An engagement contract accepting fiduciary status should trump a subsequent attempt to claim the fiduciary standard didn’t apply. But, to reiterate an earlier point, if someone acts in one of the five functional fiduciary roles, they are a fiduciary whether they choose to acknowledge it or not.  I have attached a sample acknowledgement of fiduciary status letter with copies of our handbook, which details the fiduciary process we instruct in our programs, and our SAFE, which is basically a checklist that a fiduciary should be able to answer “Yes” to every question to ensure the entire fiduciary process is being covered.

Q. Medical Executive Post 

It is curious that you mention checklists. We have a post arguing that very theme for doctors and hospitals as they pursue their medial error reduction, and quality improvement, endeavors. And, we applaud your integrity, and wish only for clarification on this simple fiduciary query?

A. Mr. Aikin

Simple definition: A fiduciary is someone who is managing the assets of another person and stands in a special relationship of trust, confidence, and/or legal responsibility.

Q. Medical Executive Post 

Who is a financial fiduciary and what, if any, financial designation indicates same?

A. Mr. Aikin

Functional definition: See above for the five items that make you a fiduciary.

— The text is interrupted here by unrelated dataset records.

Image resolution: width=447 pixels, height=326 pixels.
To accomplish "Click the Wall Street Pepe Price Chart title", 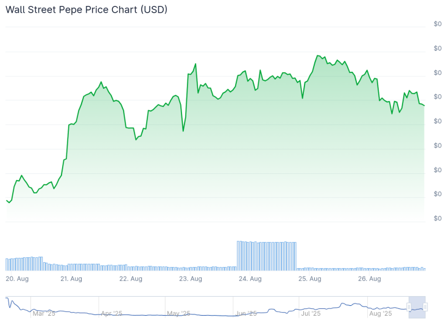I will [86, 10].
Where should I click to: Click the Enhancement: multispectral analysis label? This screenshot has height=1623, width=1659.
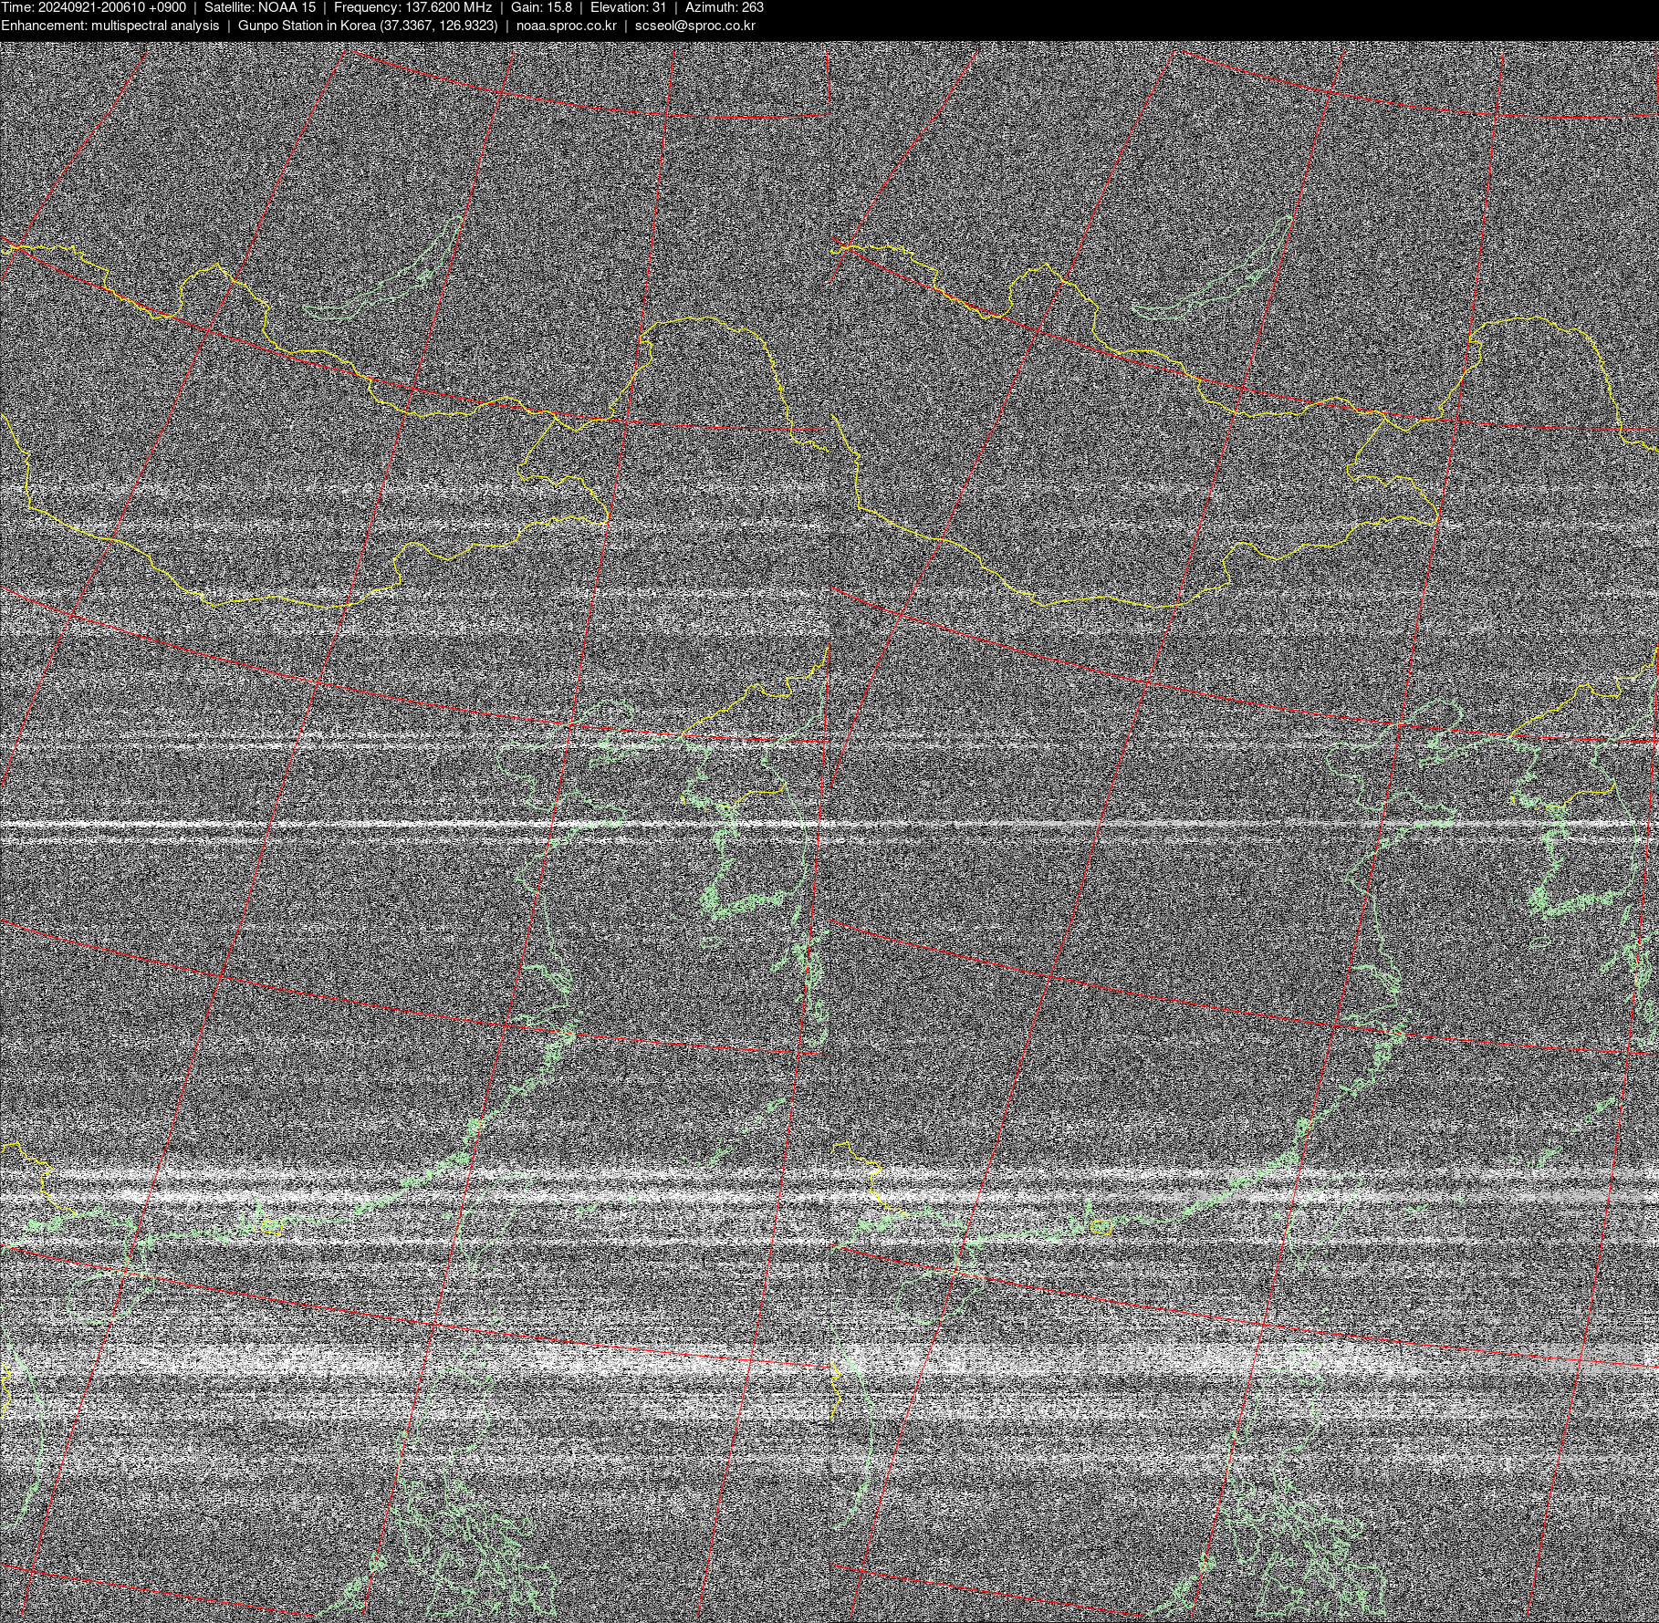pos(110,26)
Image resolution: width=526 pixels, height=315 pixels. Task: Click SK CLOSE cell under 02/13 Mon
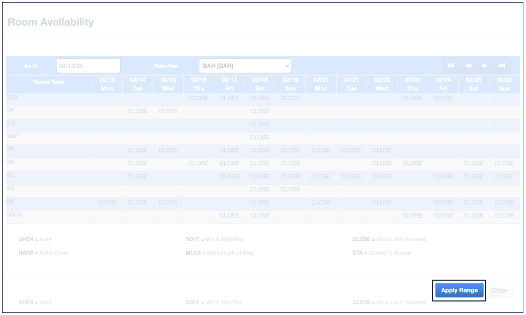point(107,203)
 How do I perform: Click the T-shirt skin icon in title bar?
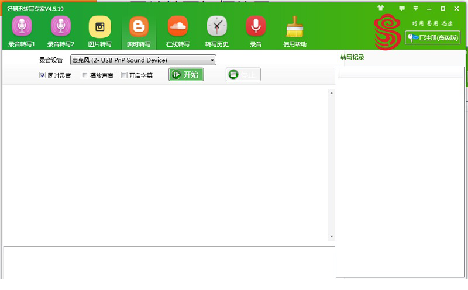pos(380,9)
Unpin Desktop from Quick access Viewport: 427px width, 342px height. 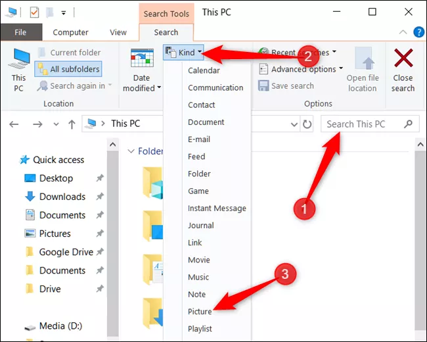[x=99, y=178]
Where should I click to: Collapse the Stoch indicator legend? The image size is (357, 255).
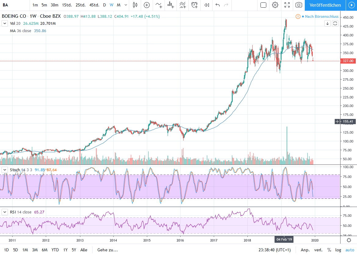pyautogui.click(x=5, y=170)
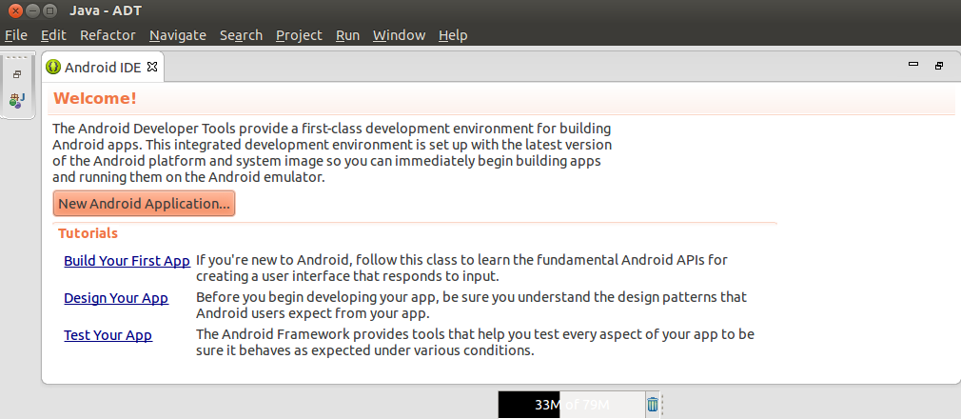Open the Search menu
Viewport: 961px width, 419px height.
241,35
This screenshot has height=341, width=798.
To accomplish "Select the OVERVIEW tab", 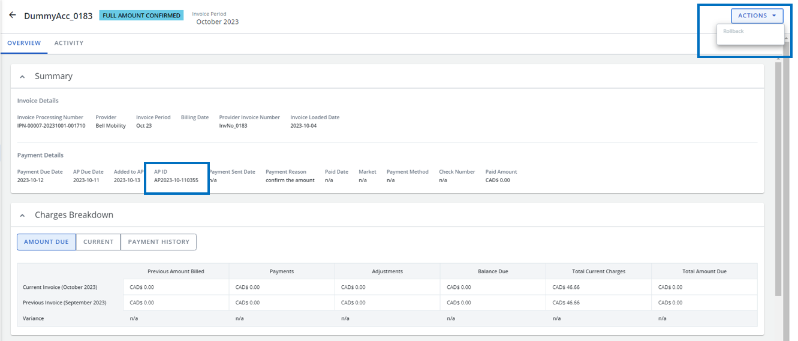I will (x=24, y=43).
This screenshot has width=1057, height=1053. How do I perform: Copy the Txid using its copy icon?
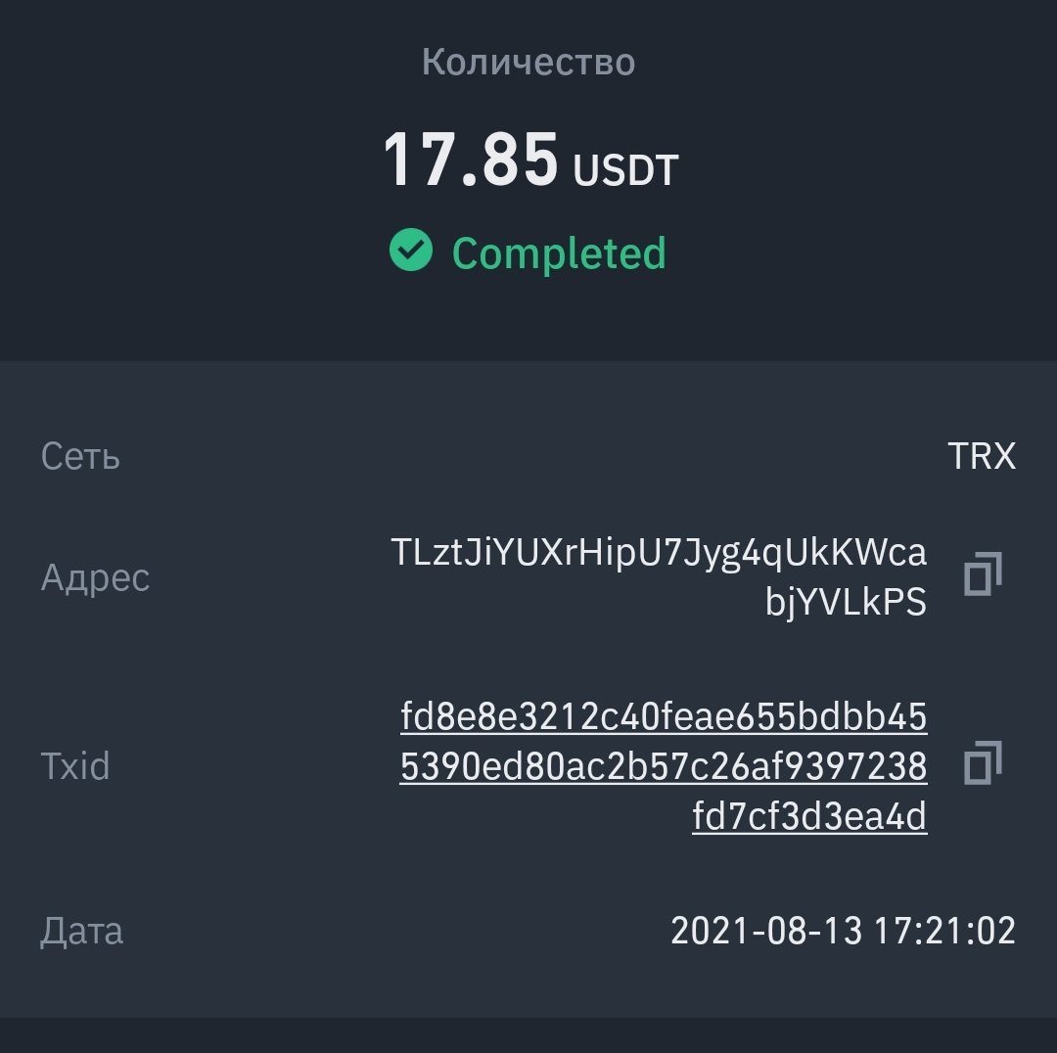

Financial designations that unequivocally indicate fiduciary duty: Short answer is none, only function can determine who is a fiduciary. 

Q. Medical Executive Post 

Please repeat that?

A. Mr. Aikin

Financial designations that indicate fiduciary duty: none. It is the function that determines who is a fiduciary.  Now, having said that, the CFP® certification comes close by demanding their certificants who are engaged in financial planning do so to a fiduciary standard. Similarly, other designations may certify the holder’s ability to perform a role that would be held to a fiduciary standard of care.  The point is that you are owed a fiduciary standard of care when you engage a professional to fill that role or they functionally become one.  And, if you engage a professional to fill a non-fiduciary role, they will not be held to a fiduciary standard simply because they have a particular designation.  One of the purposes the designations serve is to inform you what roles the designation holder is capable of fulfilling.

It is also worth keeping in mind that just being a fiduciary doesn’t equate to a full knowledge of the fiduciary standard. The AIF® designation indicates having been fully trained on the standard.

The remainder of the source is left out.